8. The Human Credit Market Ecosystem

The fungibility and refundability of Human Credits create a genuine marketplace. This is where the system's efficiency comes from.

The Human Credit Market Ecosystem Local providers earn credits by serving citizens, then trade them to major corporations for tax relief The Citizen State & Local Providers Housing Food Healthcare e.g., churches, non-profits, physicians, landlords, grocers, and many more assigns credit delivers outcomes Credit Market sell surplus Major Corporations Google Anthropic OpenAI Amazon Apple credits redeem to offset federal taxes, dollar-for-dollar Figure 5: The Human Credit Market Ecosystem

How It Works

Service providers earn credits by helping people. They may accumulate more credits than they need for their own taxes. Corporations with tax liability want credits to reduce their tax bill but may not want to run service programs directly. The exchange connects them. Price discovery happens naturally.

Example:

  • Transition Corp helps 50,000 displaced workers, earns $5B in credits
  • Google owes $28B in taxes but doesn't run retraining programs
  • Google buys $5B in credits from Transition Corp at market price
  • Google's tax bill drops to $23B
  • Transition Corp profits from the sale
  • Workers received professional help

What This Creates

  • Specialized providers emerge—organizations focused entirely on helping specific populations
  • Competition on quality: Providers that achieve better outcomes earn more credits
  • A new industry around human capital development
  • Universal access: Nonprofits and churches can participate through refundability

9. Fraud Prevention and Enforcement

With 340 million credits worth potentially trillions of dollars, fraud prevention is existential. The system must make fraud unprofitable and catastrophically risky.

Prevention Through Design

Outcome-Based Structure: Each outcome component carries its own incentive value, and a provider earns it only by delivering that outcome to the citizen. Because the citizen chooses who to assign their credit to, a provider offering minimal help simply isn't chosen—and where fraud is suspected, citizens flag it and the government investigates. Helping people well is the only reliable way to earn credits.

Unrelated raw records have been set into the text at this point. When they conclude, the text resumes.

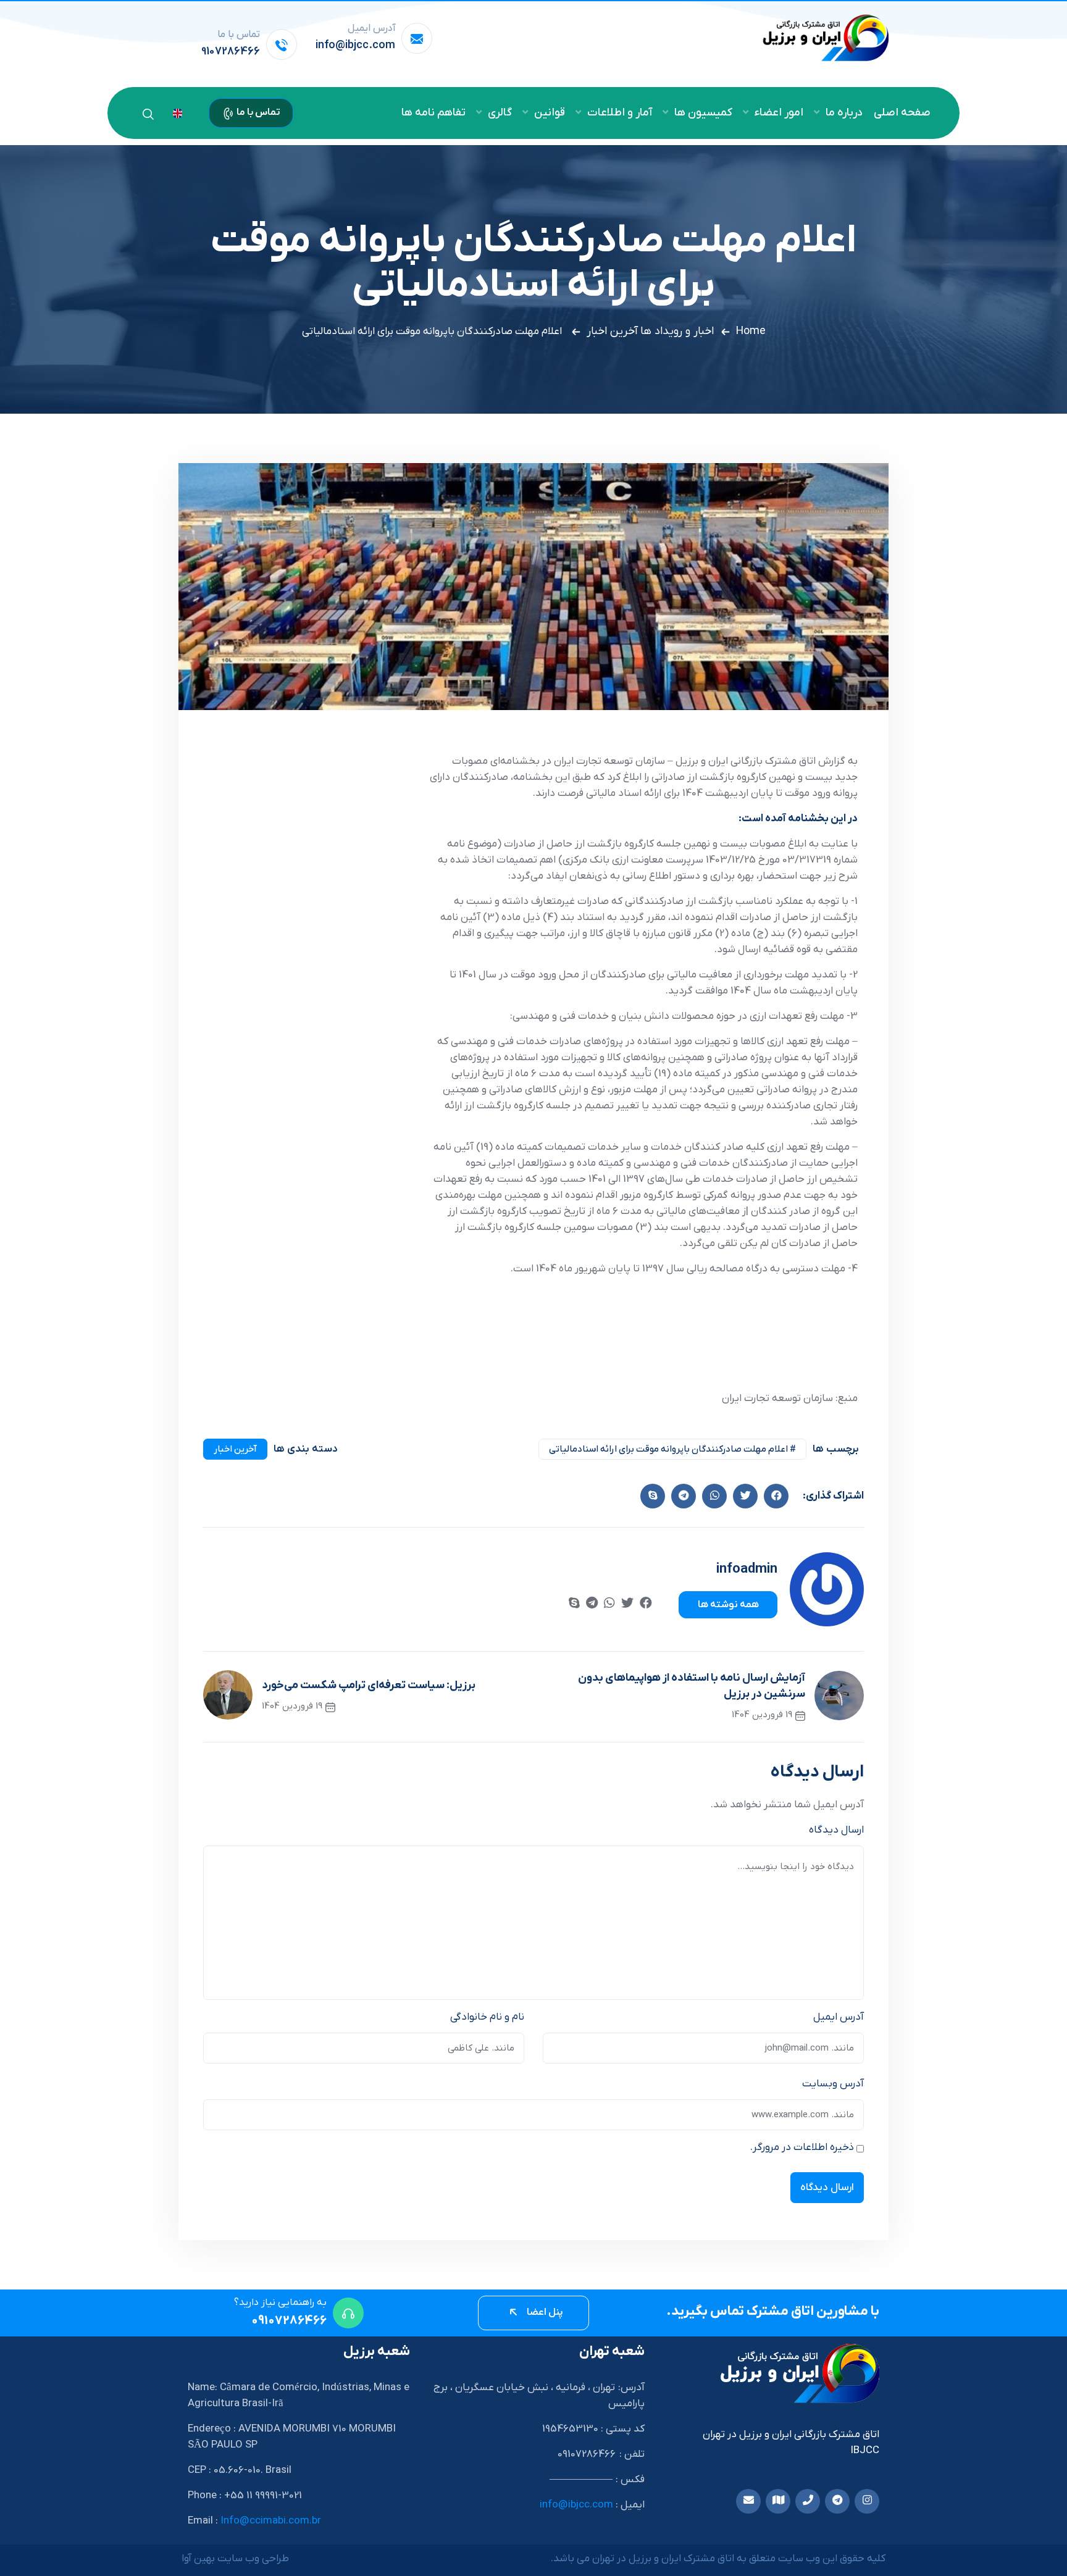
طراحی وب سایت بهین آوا (235, 2559)
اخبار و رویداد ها (677, 331)
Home (751, 331)
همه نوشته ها (728, 1605)
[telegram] (592, 1604)
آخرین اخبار (612, 331)
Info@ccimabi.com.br (270, 2521)
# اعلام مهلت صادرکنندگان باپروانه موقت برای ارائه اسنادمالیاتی (672, 1449)
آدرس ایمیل (838, 2017)
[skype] (652, 1496)
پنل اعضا (544, 2312)
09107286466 (289, 2321)
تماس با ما (257, 112)
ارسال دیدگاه (836, 1830)
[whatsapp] (609, 1604)
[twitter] (745, 1496)
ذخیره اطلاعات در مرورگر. (802, 2147)
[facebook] (776, 1496)
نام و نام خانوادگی (487, 2017)
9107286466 (230, 51)
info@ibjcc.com (355, 45)
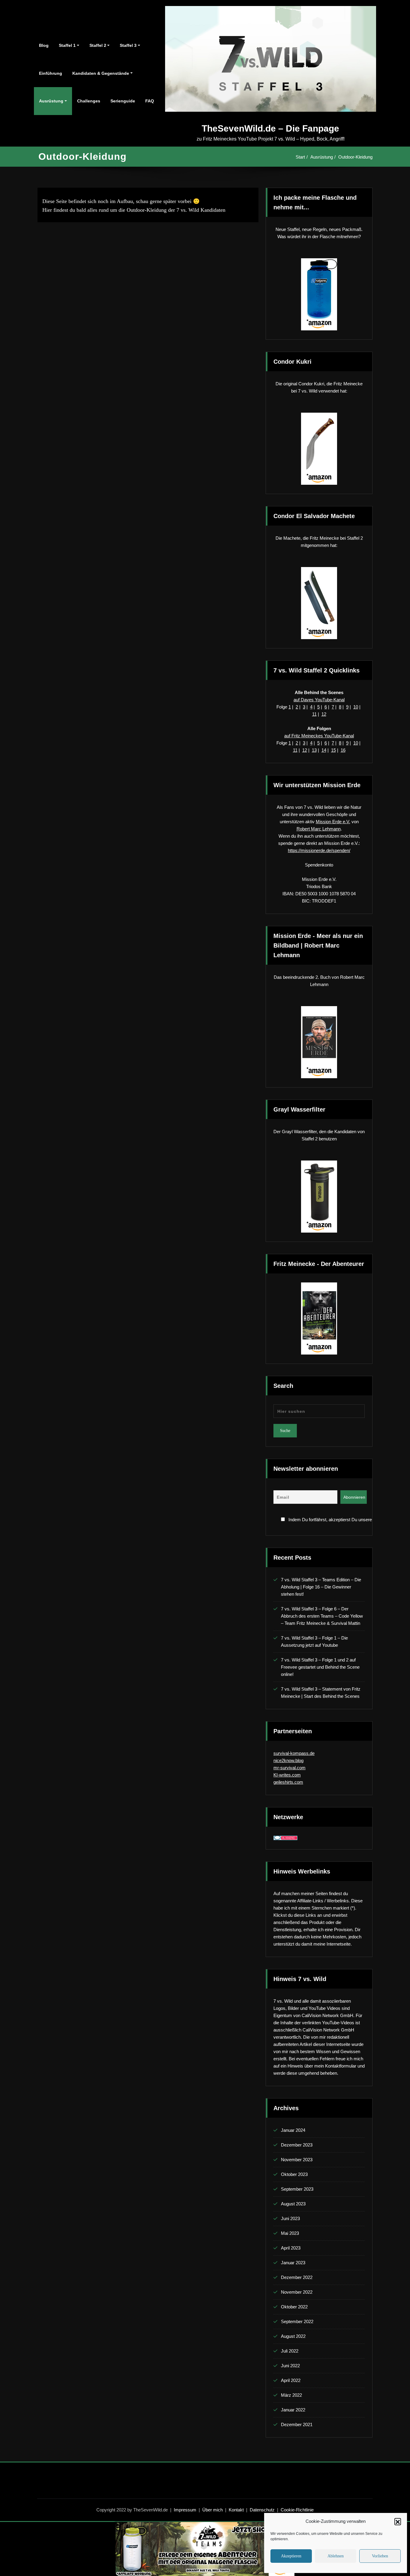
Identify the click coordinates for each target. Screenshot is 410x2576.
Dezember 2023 (296, 2144)
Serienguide (122, 101)
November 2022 (296, 2292)
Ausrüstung (51, 101)
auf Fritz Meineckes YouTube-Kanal (319, 735)
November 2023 (296, 2159)
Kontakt (236, 2509)
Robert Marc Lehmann (319, 828)
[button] (398, 2521)
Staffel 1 (67, 45)
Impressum (185, 2509)
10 (355, 706)
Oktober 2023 (294, 2174)
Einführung (50, 73)
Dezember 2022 (296, 2277)
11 (314, 714)
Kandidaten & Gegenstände (100, 73)
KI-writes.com (287, 1774)
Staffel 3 (128, 45)
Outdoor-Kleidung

Individual Assignment: Credits require voluntary assignment. Providers can't claim credits without genuine service delivery that the individual acknowledges.

Public Transparency: The primary mechanism is a new public blockchain—an immutable ledger recording every credit's issuance, assignment, and redemption. Anyone can audit which providers earned credits and how many, making fraud easy to spot and to flag.

Fiduciary Standard

Service providers accepting Human Credits operate under an imputed fiduciary duty to credit holders. This legal standard creates accountability beyond criminal penalties.

Criminal Penalties

Individual Fraud: Federal crime equivalent to tax fraud. Up to 5 years federal prison. Full restitution plus $250,000 fine. Permanent ban from HC system.

Corporate Fraud: Federal crime with executive liability. Up to 10 years federal prison. Corporate fine equal to 3× credits fraudulently obtained. Permanent ban and public disclosure.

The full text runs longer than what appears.